-Re: [hbase-5487] Master design discussion.
Lars Hofhansl 2013-10-19, 22:10
Didn't read the spec, yet.
My main gripe currently is that there are too many places holding the state: the fs, .meta., zk, copies in ram at both master and region servers, etc. Some of the problems we've seen were due to the various copy of this state getting out of sync.
Now I'll shut up and read the speed.
Jonathan Hsieh <[EMAIL PROTECTED]> wrote:
>Responses inline. I'm going to wait for next doc before I ask more
>questions about the master5 specifics. :)
>I suggest we start a thread about the hang/double assign/fencing scenario.

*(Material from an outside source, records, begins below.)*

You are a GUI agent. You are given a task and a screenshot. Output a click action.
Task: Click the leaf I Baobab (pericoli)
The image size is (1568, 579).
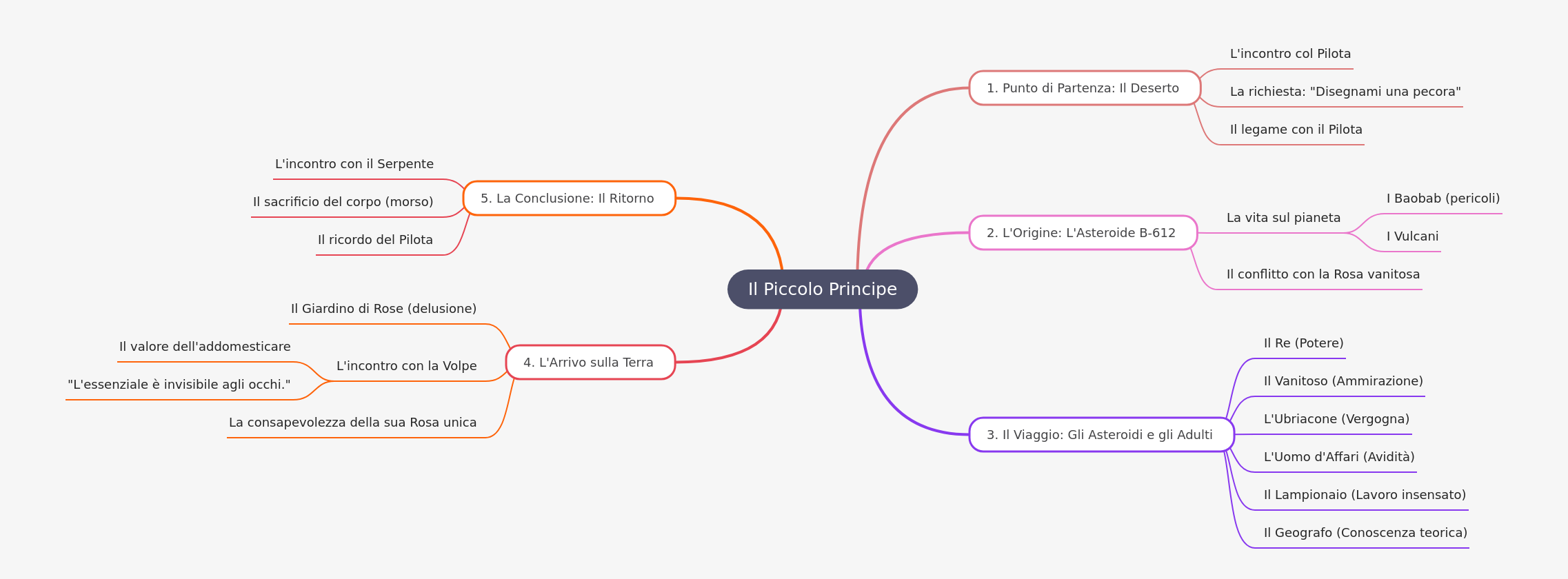coord(1443,199)
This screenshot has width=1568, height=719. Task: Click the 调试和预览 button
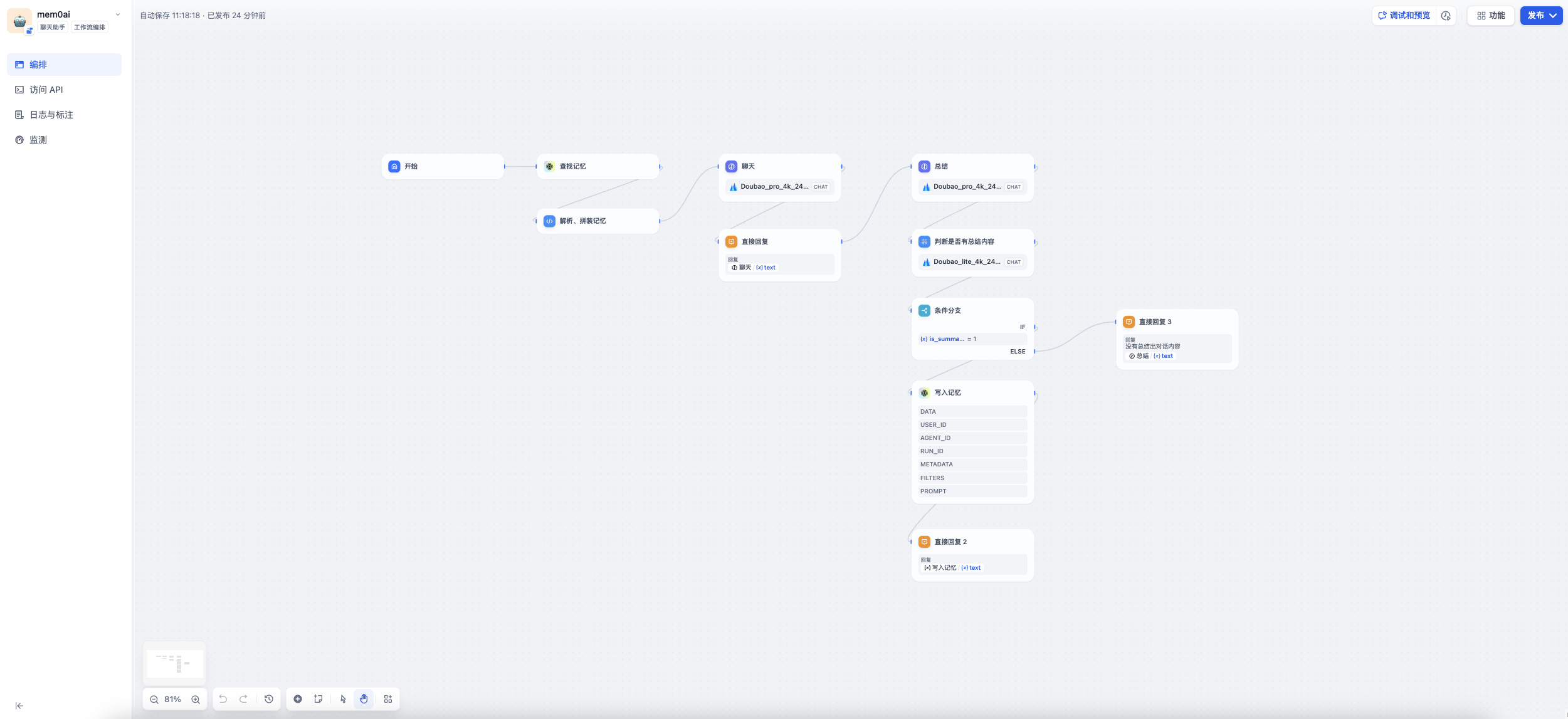(1404, 16)
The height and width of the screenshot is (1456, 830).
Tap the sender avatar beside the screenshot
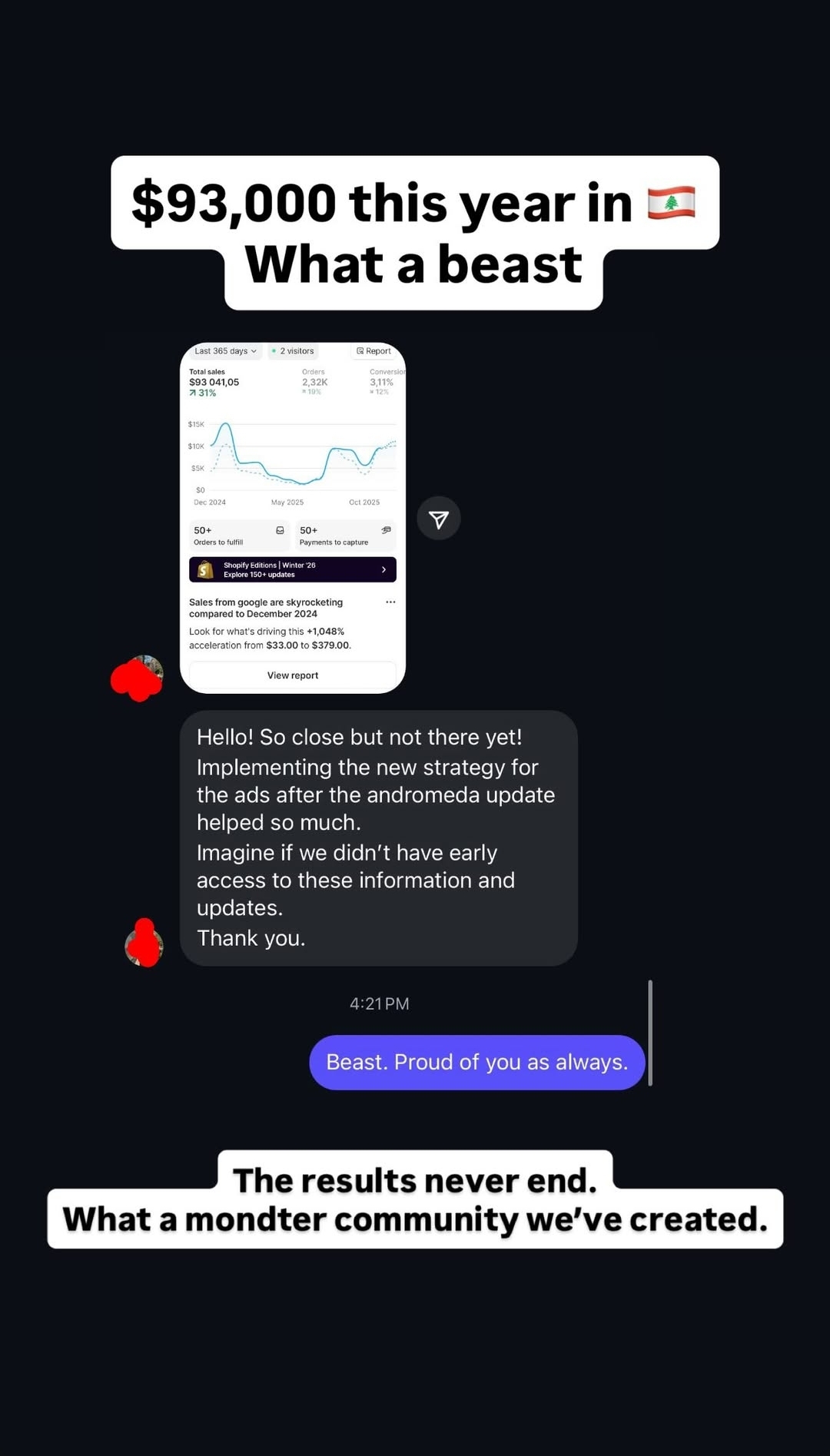138,678
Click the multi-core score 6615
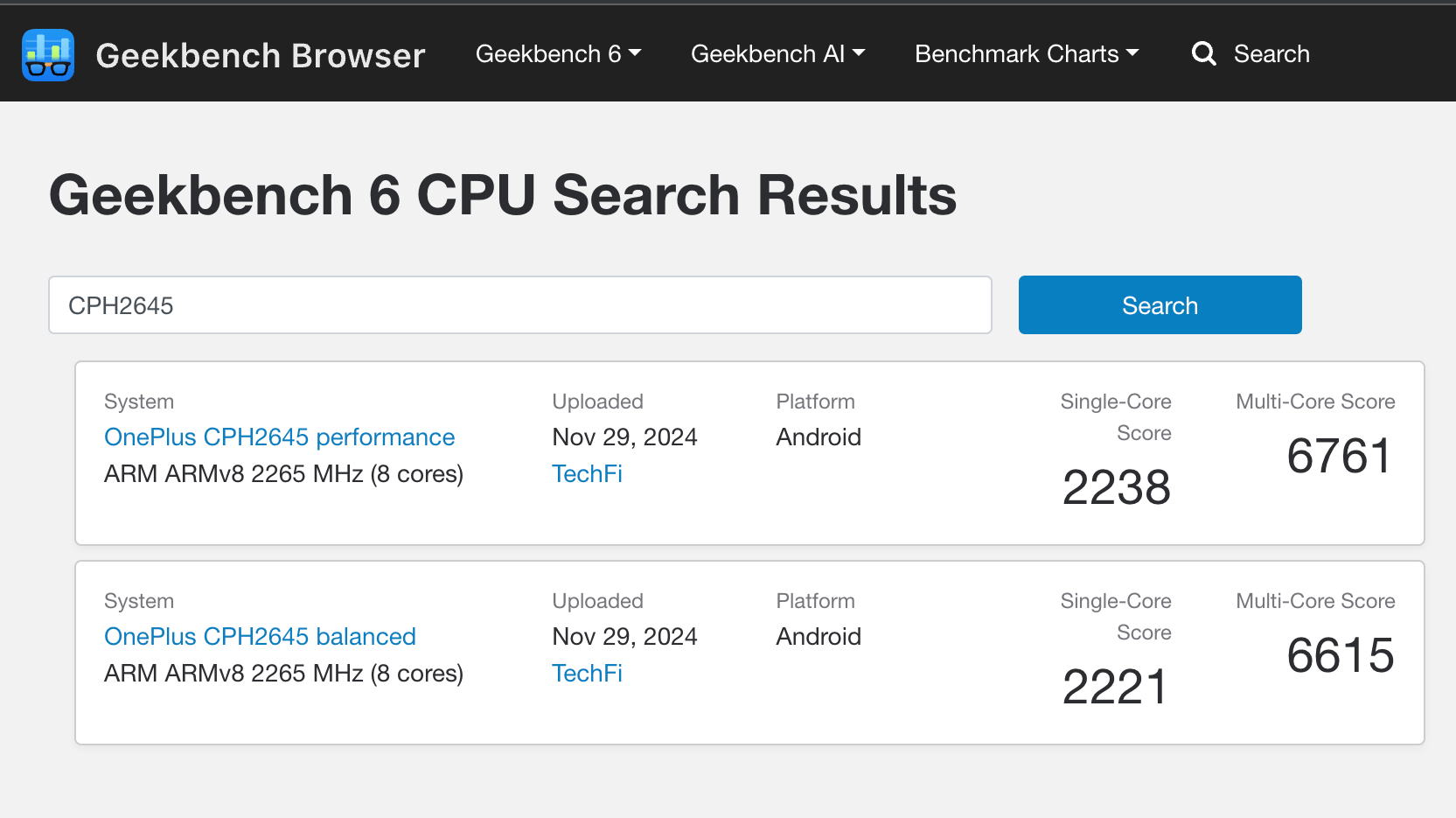Viewport: 1456px width, 818px height. point(1340,655)
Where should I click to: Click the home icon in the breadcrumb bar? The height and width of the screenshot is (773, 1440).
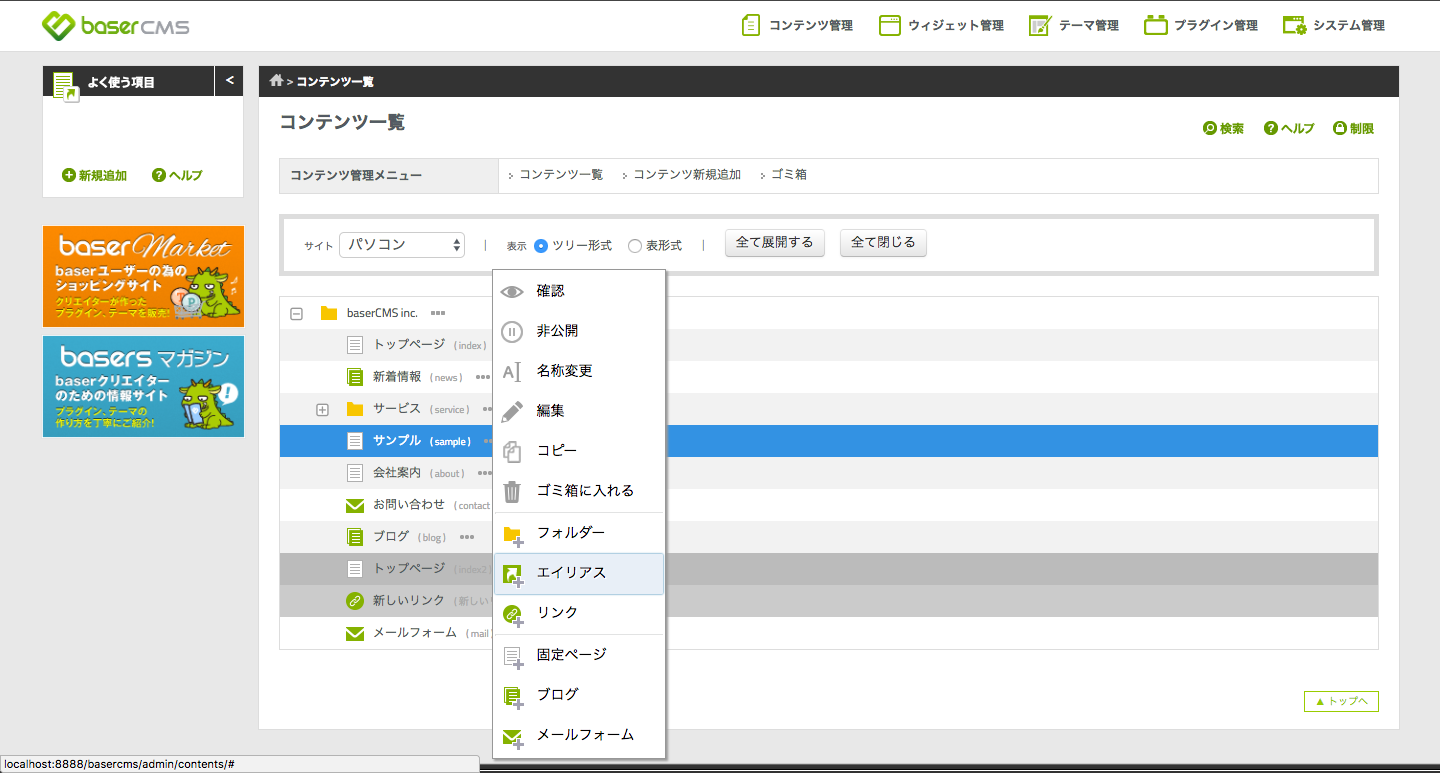[x=276, y=81]
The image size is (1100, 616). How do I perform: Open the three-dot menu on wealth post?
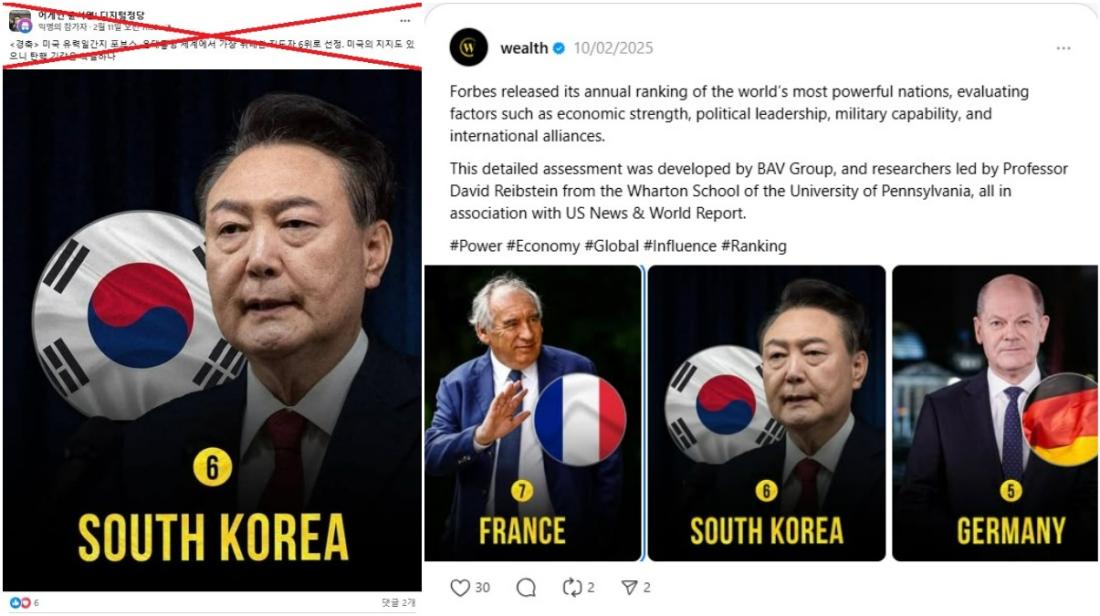pos(1063,48)
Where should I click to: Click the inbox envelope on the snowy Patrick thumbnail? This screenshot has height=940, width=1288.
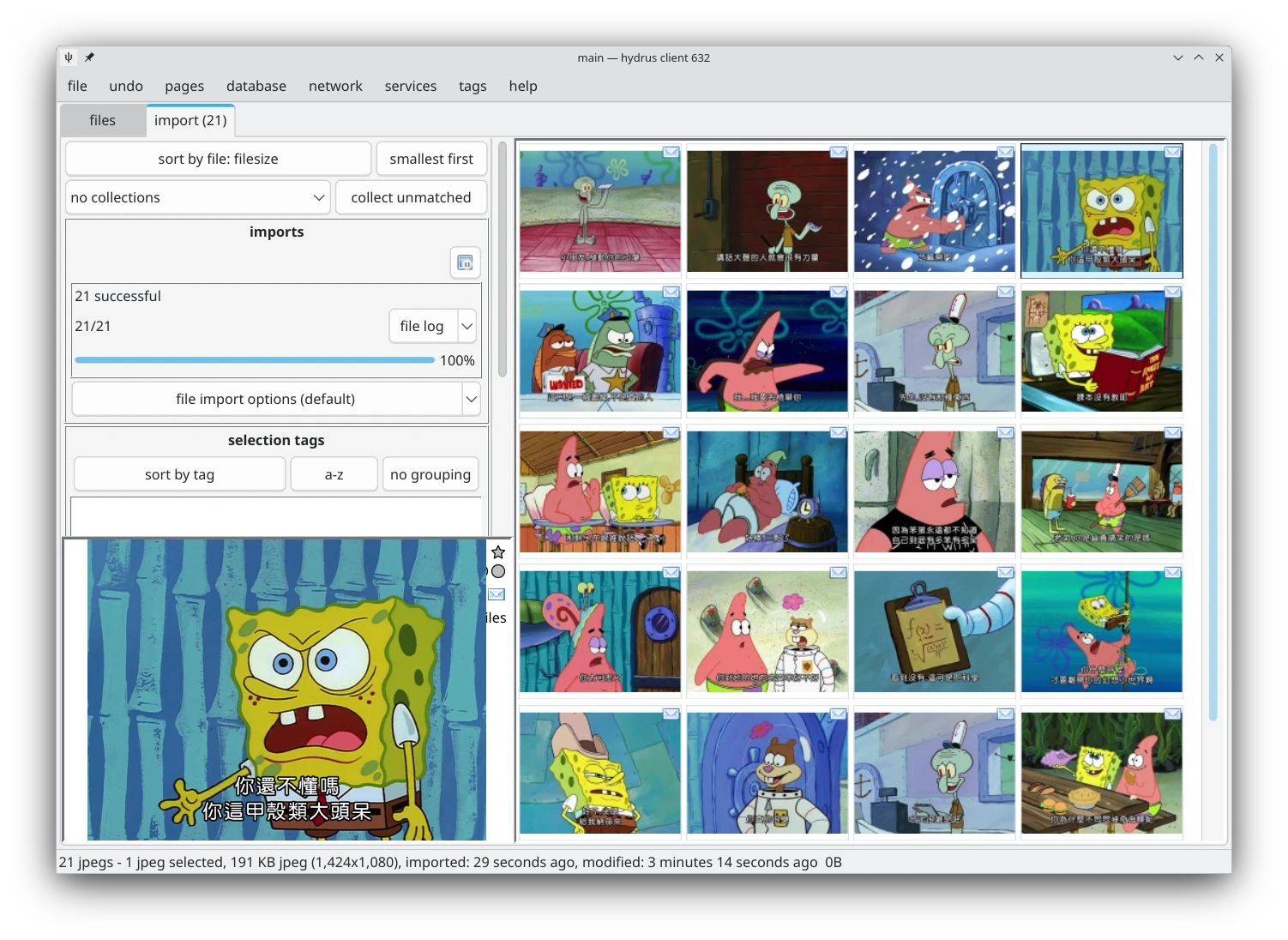click(x=1004, y=151)
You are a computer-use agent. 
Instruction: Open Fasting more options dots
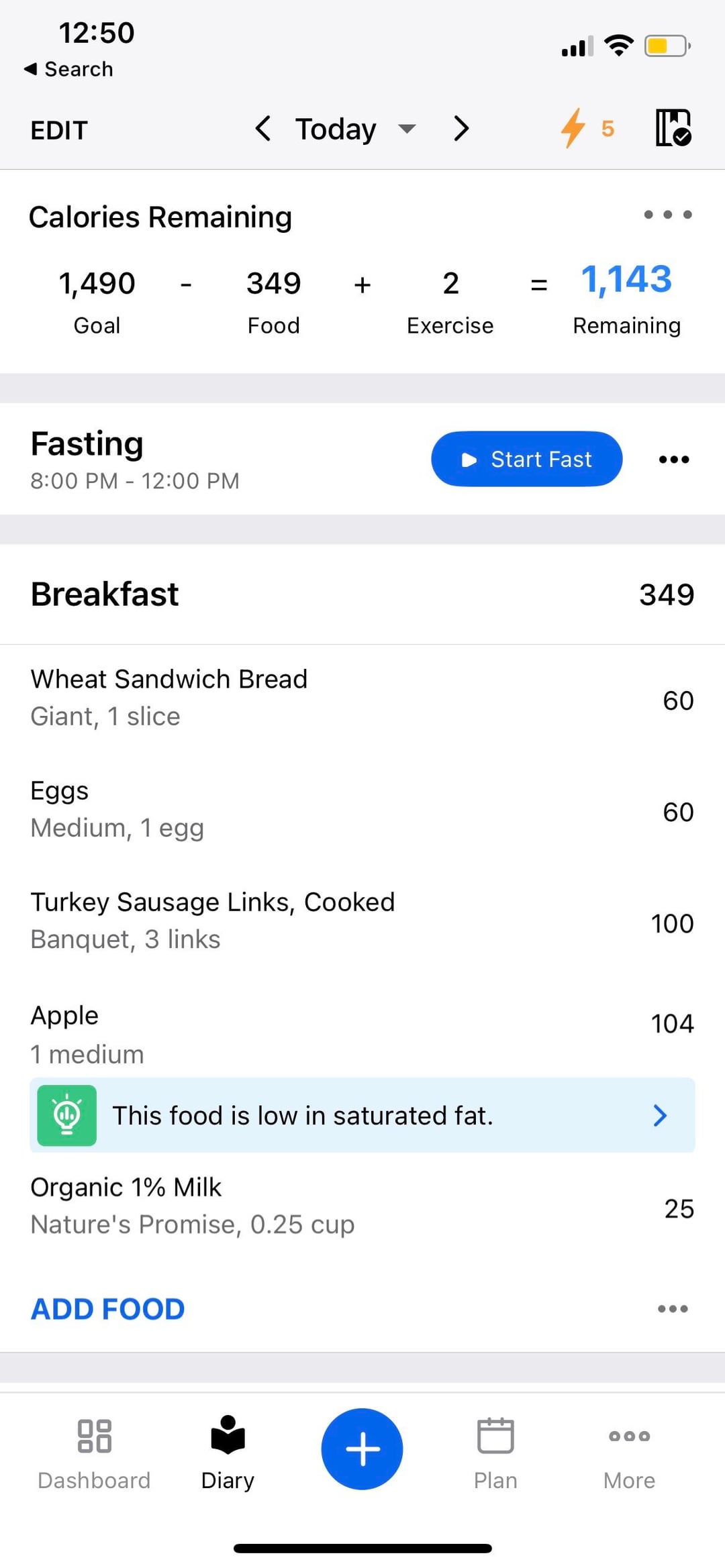(x=673, y=460)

>On Sat, Oct 19, 2013 at 7:17 AM, Jonathan Hsieh <[EMAIL PROTECTED]> wrote:
>> Here's sergey's replies from jira (modulo some reformatting for email.)
>> Answers lifted from email also (some fixes + one answer was modified due
>> to clarification here ).
>> What is a failure and how do you react to failures? I think the master5
>>> design needs to spend more effort to considering failure and recovery
>>> cases. I claim there are 4 types of responses from a networked IO operation
>>> - two states we normally deal with ack successful, ack failed (nack) and
>>> unknown due to timeout that succeeded (timeout success) and unknown due to
>>> timeout that failed (timeout failed). We have historically missed the last
>>> two cases and they aren't considered in the master5 design.
>> There are a few considerations. Let me examine if there are other cases
>> than these.
>> I am assuming the collocated table, which should reduce such cases for
>> state (probably, if collocated table cannot be written reliably, master
>> must stop-the-world and fail over).
>For the master, I agree. In the case of nack it knows it failed and should
>failover, in the case of timeouts it should try verify and retry and if it
>cannot it should abdicate. This seems equivalent to the 9x-master's "if we
>can't get to zk we abort" behavior. We need to guarantee that the old
>master and new master are fenced off from each other to make sure they
>don't split brain.
>Off list, you suggested wal fencing and hbck-master sketched out a lease
>timeouts mechanism that provides isolation. Correctness in the face of
>hangs and partitions are my biggest concern, and a lot of the questions I'm
>asking focus on these scenarios.
>Can you point me to where I read and consider the wal fencing? Do you have
>thoughts or a comparison of these approaches? Are there others techniques?
>> When RS contacts master to do state update, it errs on the side of caution
>> - no state update, no open region (or split).
>not sure what "it" in the second part of the sentence means here -- is this
>the master or the rs? If it is the master I this is what hbck-master calls
>an "actual state update".
>If "it" mean RS's, I'm confused.
>> Thus, except for the case of multiple masters running, we can always
>> assume RS didn't online the region if we don't know about it.
>I don't think that is a safe assumption -- I still think double assignment
>can and will happen. If an RS hangs long enough for the master to think it
>is dead, the master would reassign. If that RS came back, it could still
>be open handling clients who cached the old location.
> Then, for messages to RS, see "Note on messages"; they are idempotent so
>> they can always be resent.
>> 1) State update coordination. What is a "state updates from the outside"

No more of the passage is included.